### WHAT YOU ARE ASKED TO DO
Answer these questions using the Chicago Croatian page below:
(a) In what year was the club founded?
(b) Who is named as coach in the caption of the 1985 CONCACAF Champions Cup photo?
(c) In which two stadiums did the club play its home matches?

### QUOTED PASSAGE
Chicago Croatian
- 1985 CONCACAF Champions Cup Honduras Central America. Photo from left to right top row: Coach Frank Basan, Joseph Malkoc, Yaro Dachniwsky, Leo Kulinczenko, George Rudman, Joseph Konarsky, Vlado Crnjak, Manager Joe Tadijanovic, bottom row:John Galovic, Slavko Petrina, Tony Novacio, Tony Tadijanovic, Dusko Budimir, Zygmund Tryna.
- Founded: 1949
- Dissolved: 1990
- Stadium: Hanson Stadium and Winnemac Stadium
- League: National Soccer League (Chicago)

= Chicago Croatian =

American soccer club

Chicago Croatian was an American soccer club based in Chicago, Illinois.
The club competed professionally in the US Open Cup, the CONCACAF Champions Cup and the National Soccer League (Chicago). All their home matches were played in Hanson Stadium and Winnemac Stadium in Chicago.

### DATA ENTRIES
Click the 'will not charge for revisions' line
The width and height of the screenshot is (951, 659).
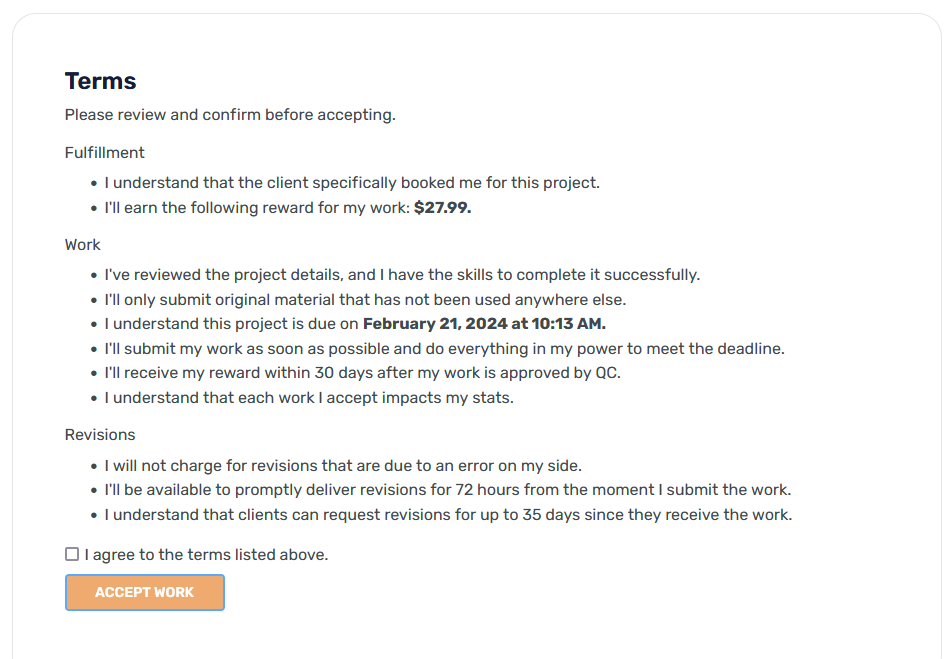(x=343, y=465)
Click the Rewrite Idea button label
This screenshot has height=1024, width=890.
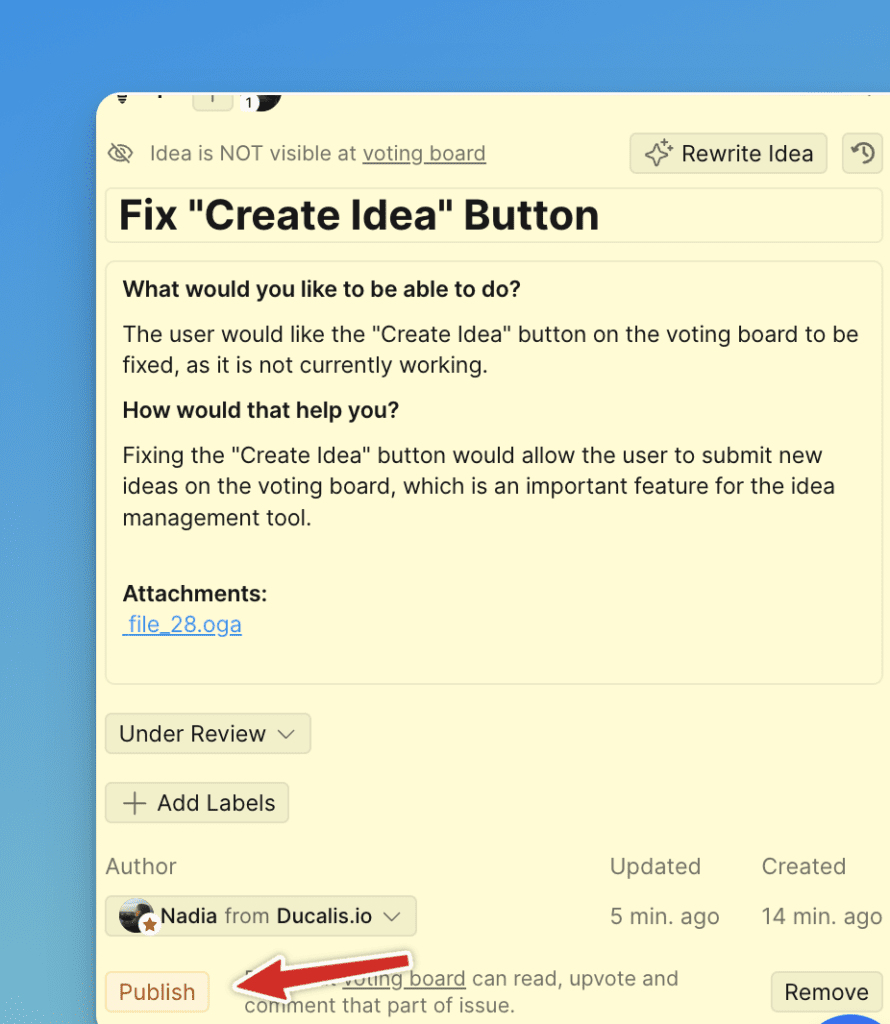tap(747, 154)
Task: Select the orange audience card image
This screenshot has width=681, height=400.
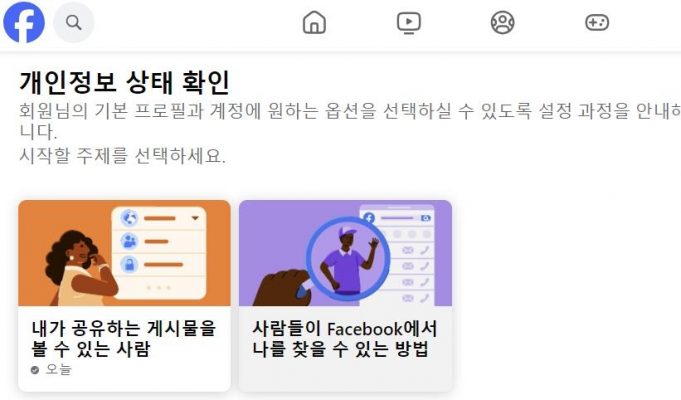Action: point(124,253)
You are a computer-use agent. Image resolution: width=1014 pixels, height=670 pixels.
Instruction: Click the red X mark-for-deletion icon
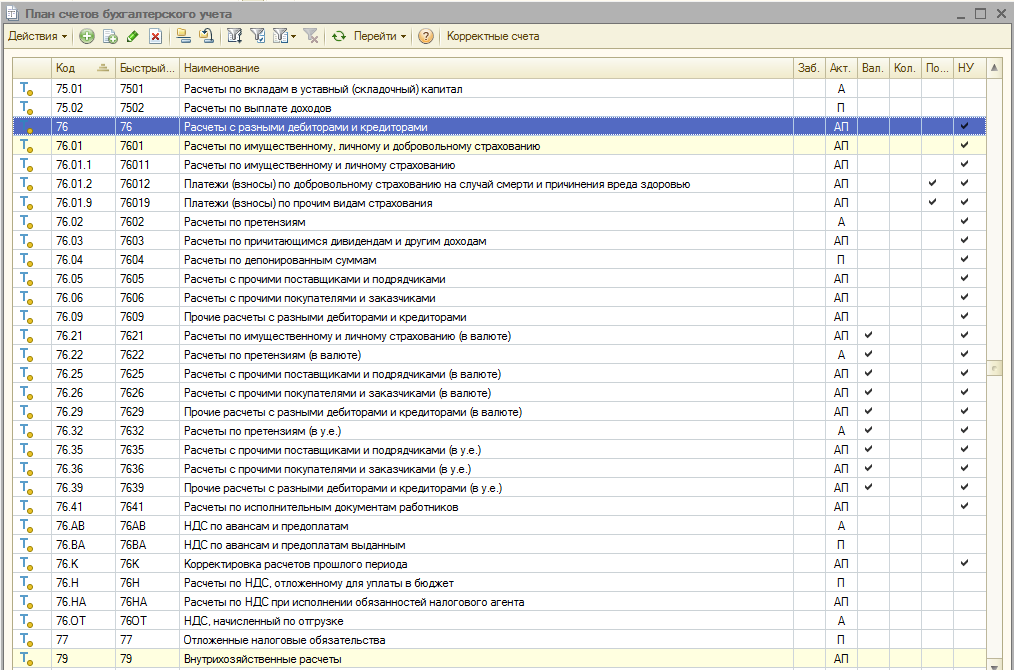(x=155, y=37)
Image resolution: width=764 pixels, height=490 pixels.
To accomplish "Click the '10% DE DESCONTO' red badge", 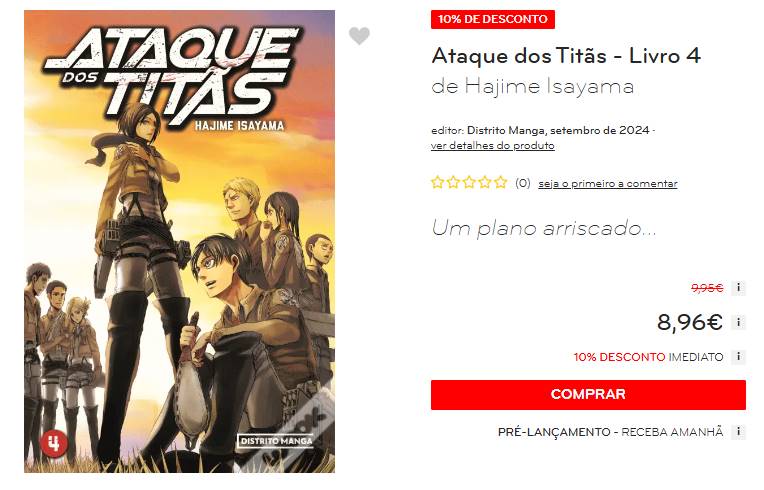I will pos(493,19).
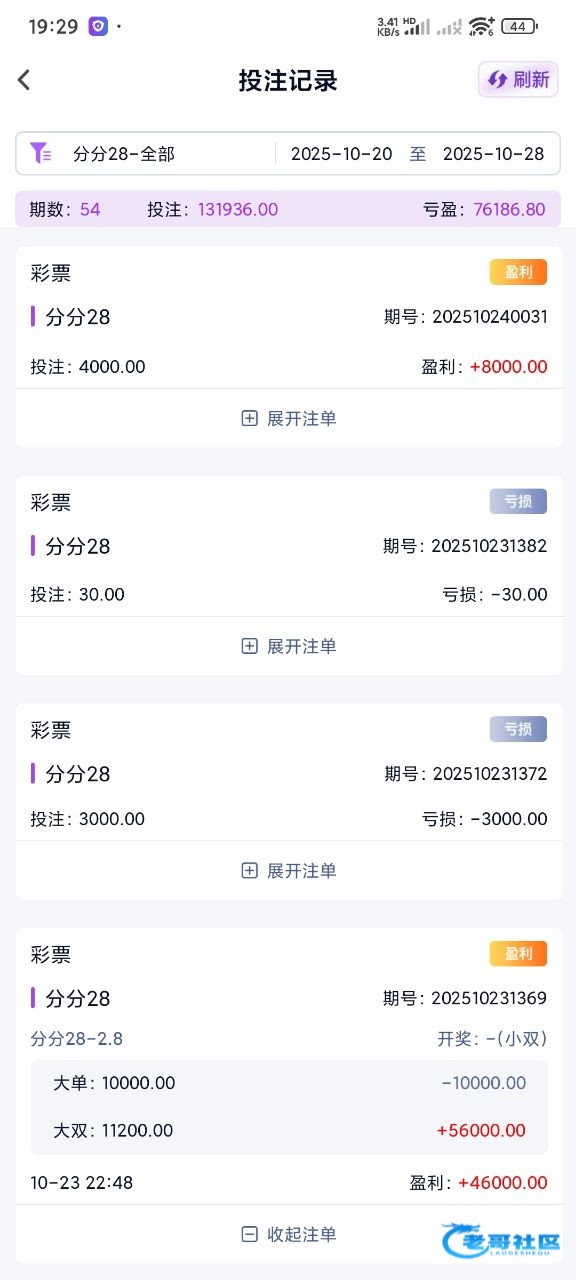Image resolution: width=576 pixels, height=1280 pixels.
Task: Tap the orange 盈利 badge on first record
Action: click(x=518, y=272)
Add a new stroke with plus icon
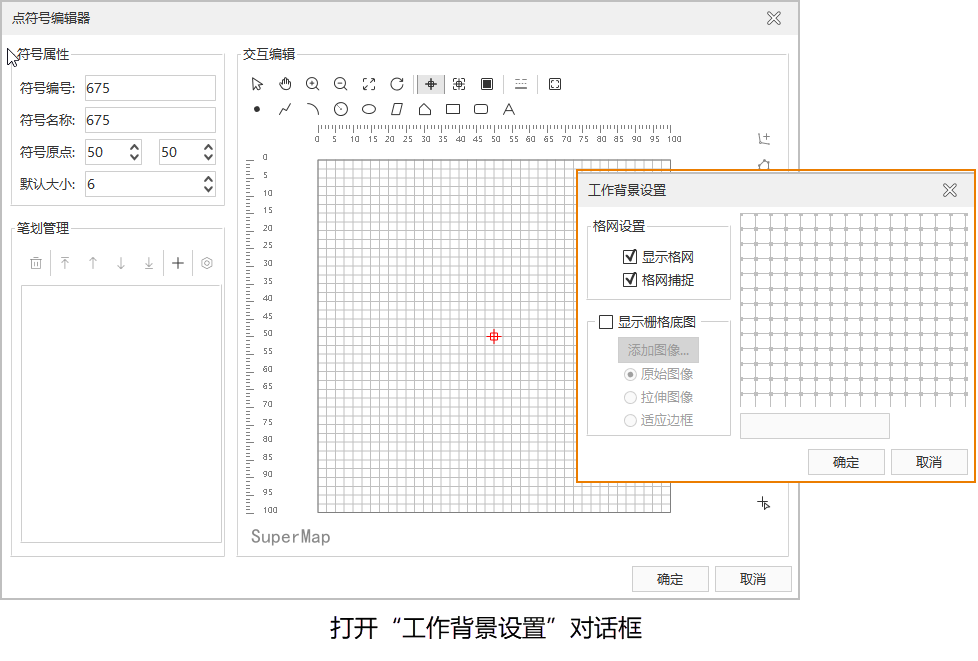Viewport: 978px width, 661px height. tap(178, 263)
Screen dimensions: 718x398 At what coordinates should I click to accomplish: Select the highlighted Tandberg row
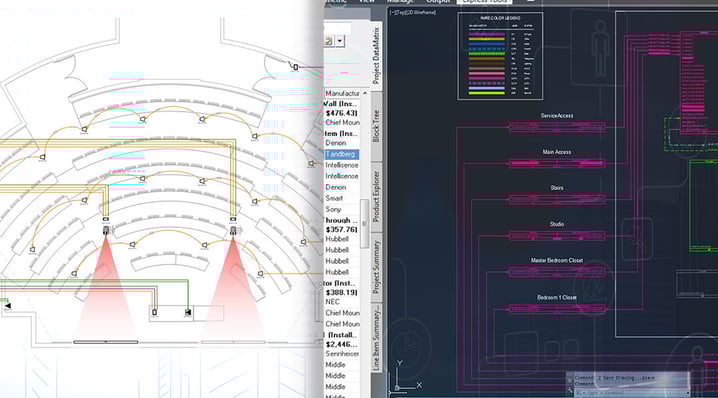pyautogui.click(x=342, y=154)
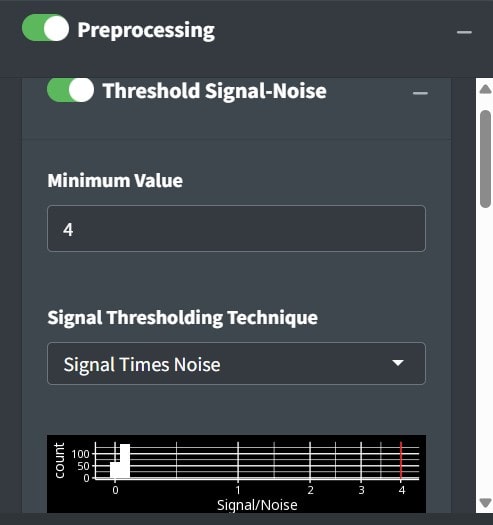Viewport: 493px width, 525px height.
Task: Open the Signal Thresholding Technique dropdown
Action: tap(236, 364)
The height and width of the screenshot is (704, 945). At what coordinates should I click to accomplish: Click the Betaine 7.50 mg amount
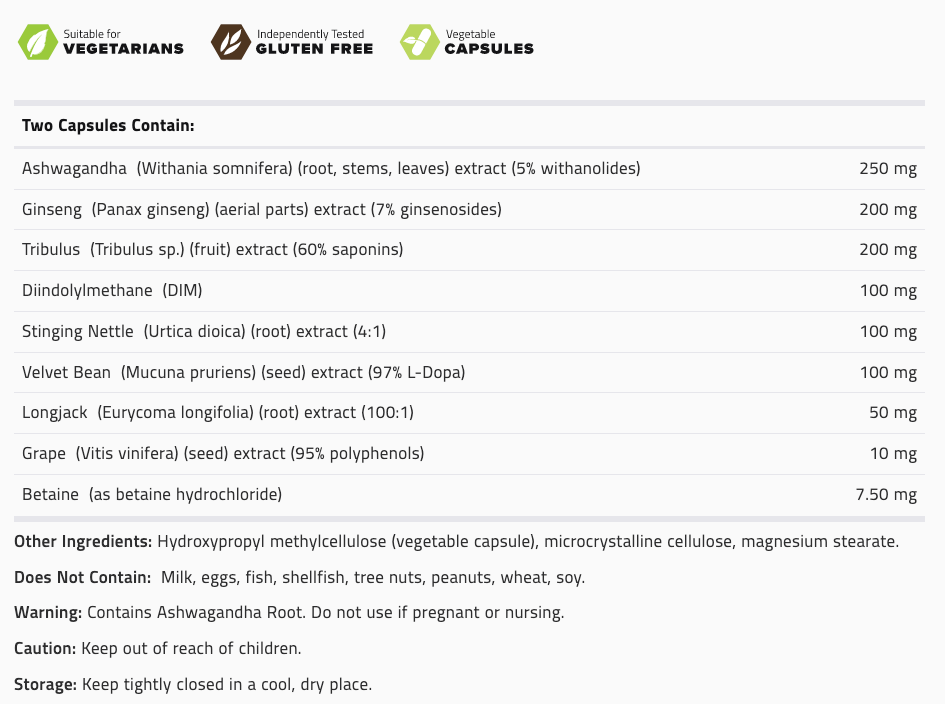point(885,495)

### SOLUTION TO THIS PROBLEM
(a) 1949
(b) Frank Basan
(c) Hanson Stadium and Winnemac Stadium